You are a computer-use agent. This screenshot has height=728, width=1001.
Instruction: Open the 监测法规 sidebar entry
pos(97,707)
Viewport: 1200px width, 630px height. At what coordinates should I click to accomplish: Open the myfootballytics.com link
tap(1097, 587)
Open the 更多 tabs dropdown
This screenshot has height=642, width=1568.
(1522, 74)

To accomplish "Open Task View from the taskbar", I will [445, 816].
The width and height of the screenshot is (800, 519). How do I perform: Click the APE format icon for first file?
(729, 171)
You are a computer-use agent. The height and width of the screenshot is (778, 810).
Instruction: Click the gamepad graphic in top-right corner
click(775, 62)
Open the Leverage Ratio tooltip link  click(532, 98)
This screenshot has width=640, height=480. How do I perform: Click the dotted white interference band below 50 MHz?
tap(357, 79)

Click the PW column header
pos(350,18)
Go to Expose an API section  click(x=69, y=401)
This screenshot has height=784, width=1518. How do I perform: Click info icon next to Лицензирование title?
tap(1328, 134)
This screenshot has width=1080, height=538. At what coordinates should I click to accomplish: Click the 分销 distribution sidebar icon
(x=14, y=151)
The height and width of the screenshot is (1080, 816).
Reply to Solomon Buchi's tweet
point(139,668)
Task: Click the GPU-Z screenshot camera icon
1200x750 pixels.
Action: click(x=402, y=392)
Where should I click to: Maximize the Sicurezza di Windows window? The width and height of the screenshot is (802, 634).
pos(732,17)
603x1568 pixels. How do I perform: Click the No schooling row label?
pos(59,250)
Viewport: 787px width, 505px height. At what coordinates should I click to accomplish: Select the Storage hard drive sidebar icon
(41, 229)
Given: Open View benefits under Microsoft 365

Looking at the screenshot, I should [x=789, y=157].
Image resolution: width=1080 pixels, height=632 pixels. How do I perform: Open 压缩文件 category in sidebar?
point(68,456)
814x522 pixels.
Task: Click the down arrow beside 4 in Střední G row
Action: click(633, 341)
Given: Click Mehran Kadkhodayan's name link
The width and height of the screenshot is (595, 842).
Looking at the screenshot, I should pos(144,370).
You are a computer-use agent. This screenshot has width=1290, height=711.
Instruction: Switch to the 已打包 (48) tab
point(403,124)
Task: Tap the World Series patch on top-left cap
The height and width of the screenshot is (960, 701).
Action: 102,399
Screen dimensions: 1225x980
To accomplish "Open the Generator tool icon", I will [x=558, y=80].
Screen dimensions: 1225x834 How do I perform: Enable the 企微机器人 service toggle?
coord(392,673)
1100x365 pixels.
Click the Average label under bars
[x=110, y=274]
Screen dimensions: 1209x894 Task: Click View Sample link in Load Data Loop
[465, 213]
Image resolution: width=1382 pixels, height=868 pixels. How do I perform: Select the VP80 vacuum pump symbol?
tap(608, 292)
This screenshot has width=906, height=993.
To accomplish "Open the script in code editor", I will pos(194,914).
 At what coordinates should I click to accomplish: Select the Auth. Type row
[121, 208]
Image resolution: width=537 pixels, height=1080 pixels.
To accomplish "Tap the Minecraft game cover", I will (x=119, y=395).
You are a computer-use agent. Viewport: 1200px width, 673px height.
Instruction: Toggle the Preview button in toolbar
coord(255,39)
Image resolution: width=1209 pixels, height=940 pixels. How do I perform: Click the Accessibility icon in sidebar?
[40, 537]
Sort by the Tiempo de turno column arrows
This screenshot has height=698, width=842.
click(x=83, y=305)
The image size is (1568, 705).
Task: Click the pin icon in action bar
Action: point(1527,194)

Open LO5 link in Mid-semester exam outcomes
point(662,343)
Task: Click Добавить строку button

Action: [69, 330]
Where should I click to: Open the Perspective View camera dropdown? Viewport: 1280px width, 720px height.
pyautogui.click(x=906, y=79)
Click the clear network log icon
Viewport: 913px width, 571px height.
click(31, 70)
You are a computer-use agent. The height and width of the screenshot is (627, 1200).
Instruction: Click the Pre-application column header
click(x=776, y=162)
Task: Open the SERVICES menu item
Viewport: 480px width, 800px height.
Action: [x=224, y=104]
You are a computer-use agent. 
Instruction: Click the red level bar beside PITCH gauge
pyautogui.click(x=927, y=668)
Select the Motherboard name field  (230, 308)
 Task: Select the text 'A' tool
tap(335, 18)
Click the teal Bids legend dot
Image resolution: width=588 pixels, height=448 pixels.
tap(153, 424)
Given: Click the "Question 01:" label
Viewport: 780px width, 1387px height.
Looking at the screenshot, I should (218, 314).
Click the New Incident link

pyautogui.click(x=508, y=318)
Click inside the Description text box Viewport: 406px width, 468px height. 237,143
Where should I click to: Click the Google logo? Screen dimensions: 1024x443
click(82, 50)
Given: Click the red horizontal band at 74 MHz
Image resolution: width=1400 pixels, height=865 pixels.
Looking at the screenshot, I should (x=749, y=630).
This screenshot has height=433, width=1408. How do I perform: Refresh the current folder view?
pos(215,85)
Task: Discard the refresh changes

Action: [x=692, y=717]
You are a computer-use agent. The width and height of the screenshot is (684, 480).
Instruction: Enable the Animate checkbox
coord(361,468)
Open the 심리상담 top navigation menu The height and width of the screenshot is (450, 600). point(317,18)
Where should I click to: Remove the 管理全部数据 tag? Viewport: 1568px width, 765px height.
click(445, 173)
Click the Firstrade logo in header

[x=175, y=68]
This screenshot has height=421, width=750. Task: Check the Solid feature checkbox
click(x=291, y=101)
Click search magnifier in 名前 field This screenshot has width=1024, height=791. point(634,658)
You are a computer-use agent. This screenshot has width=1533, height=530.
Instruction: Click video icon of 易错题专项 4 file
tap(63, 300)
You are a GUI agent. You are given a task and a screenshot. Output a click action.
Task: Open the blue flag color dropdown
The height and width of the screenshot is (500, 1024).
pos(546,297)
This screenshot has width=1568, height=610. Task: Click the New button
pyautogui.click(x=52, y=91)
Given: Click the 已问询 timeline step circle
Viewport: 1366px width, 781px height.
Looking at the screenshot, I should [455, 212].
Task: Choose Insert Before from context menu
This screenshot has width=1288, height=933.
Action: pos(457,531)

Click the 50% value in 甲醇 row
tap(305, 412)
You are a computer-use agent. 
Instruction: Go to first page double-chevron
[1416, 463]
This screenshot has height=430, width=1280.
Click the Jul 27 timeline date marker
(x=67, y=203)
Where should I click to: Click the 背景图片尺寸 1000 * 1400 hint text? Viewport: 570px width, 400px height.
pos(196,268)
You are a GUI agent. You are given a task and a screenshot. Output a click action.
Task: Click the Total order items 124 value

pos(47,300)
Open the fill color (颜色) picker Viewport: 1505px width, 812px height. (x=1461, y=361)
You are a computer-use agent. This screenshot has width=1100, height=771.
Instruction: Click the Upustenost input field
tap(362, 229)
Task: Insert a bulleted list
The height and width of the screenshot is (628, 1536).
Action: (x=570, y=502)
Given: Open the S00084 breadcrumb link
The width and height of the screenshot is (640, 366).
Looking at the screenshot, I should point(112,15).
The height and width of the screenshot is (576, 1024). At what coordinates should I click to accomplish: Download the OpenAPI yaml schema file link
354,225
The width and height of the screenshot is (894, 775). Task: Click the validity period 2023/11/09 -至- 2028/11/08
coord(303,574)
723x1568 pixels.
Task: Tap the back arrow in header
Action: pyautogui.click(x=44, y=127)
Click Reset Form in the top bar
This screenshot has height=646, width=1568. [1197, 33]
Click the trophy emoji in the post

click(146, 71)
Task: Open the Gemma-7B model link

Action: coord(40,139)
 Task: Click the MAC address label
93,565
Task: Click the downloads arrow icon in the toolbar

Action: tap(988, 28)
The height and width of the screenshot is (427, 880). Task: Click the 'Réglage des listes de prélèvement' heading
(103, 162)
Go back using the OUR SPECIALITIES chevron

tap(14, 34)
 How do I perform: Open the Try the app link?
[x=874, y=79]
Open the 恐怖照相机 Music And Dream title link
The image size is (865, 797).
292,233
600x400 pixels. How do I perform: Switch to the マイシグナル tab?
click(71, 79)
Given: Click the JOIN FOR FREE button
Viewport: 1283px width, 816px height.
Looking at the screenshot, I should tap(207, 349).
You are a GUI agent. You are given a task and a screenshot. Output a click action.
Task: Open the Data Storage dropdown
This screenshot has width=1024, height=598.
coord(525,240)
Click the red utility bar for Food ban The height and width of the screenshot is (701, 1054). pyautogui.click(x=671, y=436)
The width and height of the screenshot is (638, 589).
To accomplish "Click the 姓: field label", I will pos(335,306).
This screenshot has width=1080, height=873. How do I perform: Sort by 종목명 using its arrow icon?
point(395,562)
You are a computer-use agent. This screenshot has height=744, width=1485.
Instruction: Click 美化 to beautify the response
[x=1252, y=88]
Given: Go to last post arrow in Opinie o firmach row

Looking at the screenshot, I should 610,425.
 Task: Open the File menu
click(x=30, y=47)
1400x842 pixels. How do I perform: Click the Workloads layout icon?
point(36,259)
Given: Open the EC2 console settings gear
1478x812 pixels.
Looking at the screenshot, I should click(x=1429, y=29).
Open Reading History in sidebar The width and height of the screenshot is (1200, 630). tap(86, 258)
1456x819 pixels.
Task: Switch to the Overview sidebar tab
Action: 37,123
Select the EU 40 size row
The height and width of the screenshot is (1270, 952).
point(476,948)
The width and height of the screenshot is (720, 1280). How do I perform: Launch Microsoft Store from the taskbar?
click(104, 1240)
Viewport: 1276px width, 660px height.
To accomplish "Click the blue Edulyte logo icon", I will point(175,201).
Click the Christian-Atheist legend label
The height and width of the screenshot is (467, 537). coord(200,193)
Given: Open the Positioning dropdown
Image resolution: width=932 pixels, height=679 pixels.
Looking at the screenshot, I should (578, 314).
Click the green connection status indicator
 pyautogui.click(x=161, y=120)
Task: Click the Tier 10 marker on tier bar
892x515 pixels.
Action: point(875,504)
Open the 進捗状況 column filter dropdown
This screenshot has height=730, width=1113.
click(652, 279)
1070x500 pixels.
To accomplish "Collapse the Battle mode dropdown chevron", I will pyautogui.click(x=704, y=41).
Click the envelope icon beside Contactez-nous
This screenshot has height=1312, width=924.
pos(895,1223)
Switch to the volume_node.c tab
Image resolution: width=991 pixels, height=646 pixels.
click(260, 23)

--- --- ---

### Try it:
Work out how many lines in the data hold the word "color"; reply with the number alone.

### Final answer:
2